Creatine is a substance, chemically similar to amino acids, that made naturally within muscle cells [1]. The body stores creatine in muscle cells as phosphocreatine, and uses those stores when energy is being utilized during high intensity exercise like heavy lifting or athletic events [1-3]. Although 95% of creatine is stored in muscle cells, 5% is found in the brain, kidneys, and liver as well; these organs to use it for their specific metabolic processes. Outside of the body, creatine can be found in animal products such as meat, fish, and poultry, though at levels far below those found in synthetically made creatine supplements.
How does it work?
The primary way creatine works is by first increasing the amount of phosphocreatine stored in muscle cells [1, 2, 4, 5]. This stored form of creatine can be used to produce ATP, which is the key energy source our body uses for activities such as heavy lifting and athletic performance.
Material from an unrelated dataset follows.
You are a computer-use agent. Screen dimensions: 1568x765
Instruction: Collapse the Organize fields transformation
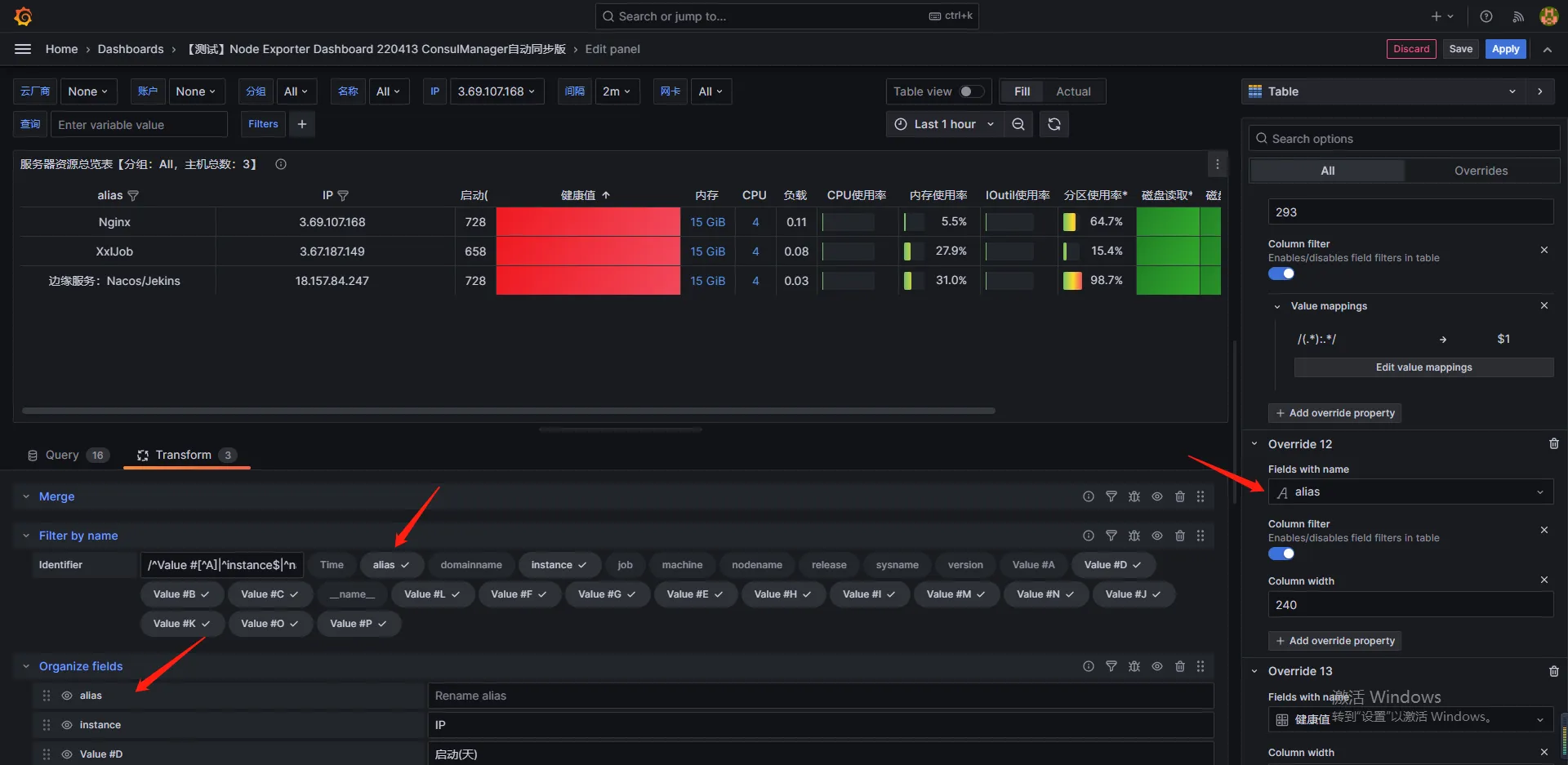26,666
When the body has additional creatine being consumed through foods or a synthetic creatine supplement, the body is able to increase its phosphocreatine stores and will allow for increased ATP production, which has been shown to increase exercise performance [1-6]. Normally, ATP becomes depleted after 8–10 seconds of high-intensity activity. But because creatine supplements can help increase production of ATP, you can sustain optimal performance for a couple of additional seconds [1, 2, 5].
What are the benefits?
Creatine is one of the most researched supplements on the market today, and these studies have found a variety of different benefits from creatine supplementation. Most of these studies state that the primary effects of creatine supplementation are an increase in muscle mass and strength, as well as high intensity exercise performance such as sprinting performance [1-6].
In recent years, creatine supplementation has also been studied for its effects on brain health and performance. Studies have shown that due to the brain being a high ATP-using organ, additional creatine stores can help with optimal brain function and health [7]. These benefits were typically seen in older individuals or vegetarians with low creatine stores, but not in healthy adult omnivores.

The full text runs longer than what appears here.